Students have previously been exposed to defining credible sources in this lesson. The next step is to give students time to determine credible sources on their own as they continue working towards writing a research project. Students need to work on these concepts on their own so they can begin to internalize them. Since one of the Common Core objectives is determining credible sources, I want students to master this skill on their own. It's enough for me to tell them what a credible source is. They need time to practice the skill on their own. Individual practice is the first step towards mastery. Today's lesson allows students to see credible sources in context of sources they will research.
To start the lesson I refer back to the handouts on determining credible sources from the previous lesson. The first handout, Credible v. Non-Credible Sources, lists six different questions. This resource can be used for lower level students. The other handout is from the web-site Criteria To Evaluate The Credibility of WWW Resources. This handout can be used for higher-level students as it break down the questions into further concepts and has the students think about internet sources in a deeper manner. I think it's important to try and differentiate instruction when possible. It can definitely be challenging by finding little ways can be extremely rewarding. Most of the differentiation I do is similar to this lesson. It may not be on a large scale, but subtle works well for me by passing out different articles, asking different questions, or looking at different assessments. For today's class I briefly review the questions so students can refresh their memory.

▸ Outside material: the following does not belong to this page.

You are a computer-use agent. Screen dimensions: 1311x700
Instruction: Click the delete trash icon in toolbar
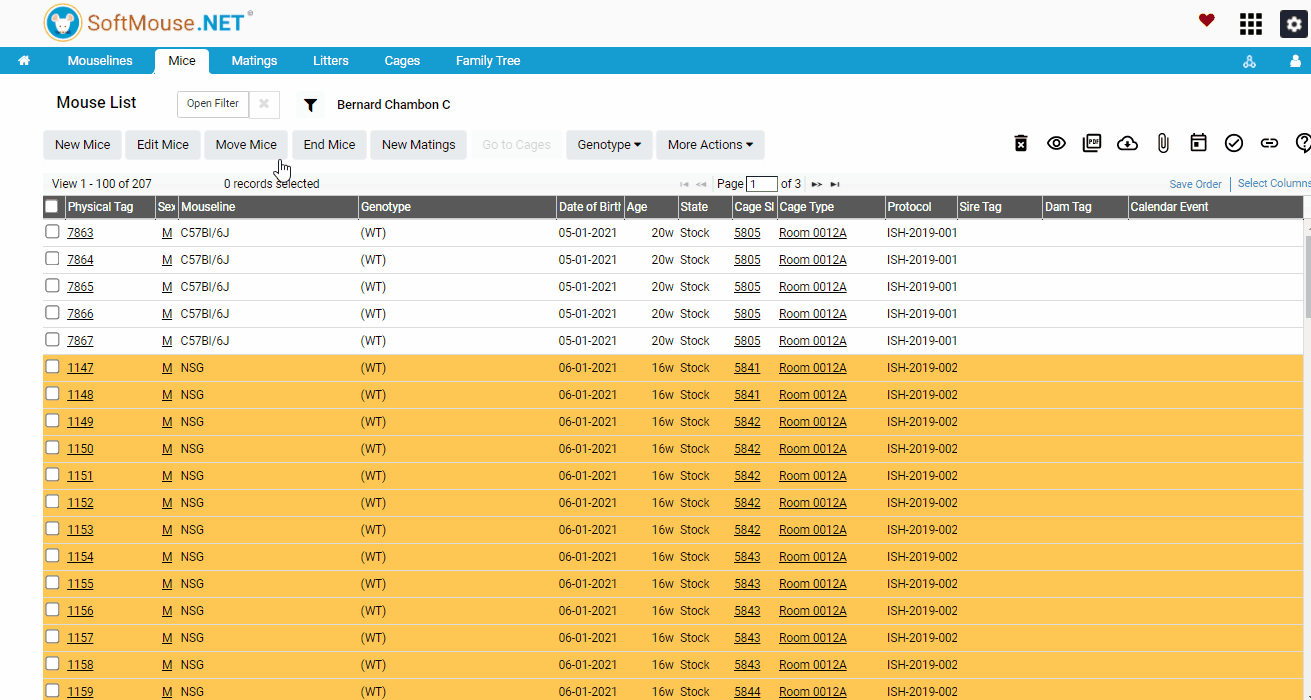1021,144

The rest of the lesson will allow students to answer these questions from the handouts based on four different web-sites they will find on their own. I model for students the Credibility Chart on the Smartboard. This chart breaks down each question from the handout that was previously discussed. For each question, students answer in the appropriate box for each web-site. The idea is that students will be able to collect data for four different web-sites based on credibility concepts. The chart is a nice visual and forces students to look for the information that will help them to define whether or not the web-sites can be defined as credible. Since students are very visual, students are a bit more inclined to work in this manner instead of writing out each answer separately. Without realizing it, they are on their way towards mastery of the skill of determining credible sources.
Students have class time to continue filling out this chart. This can be a timely process so students will be able to finish this in the next lesson. As students are working on filling out the chart based on the questions from the handout, I circulate to make sure students are on task and to answer any questions that may arise. Many time students ask specific questions about their web-sites so I help them to see how they can locate the necessary information.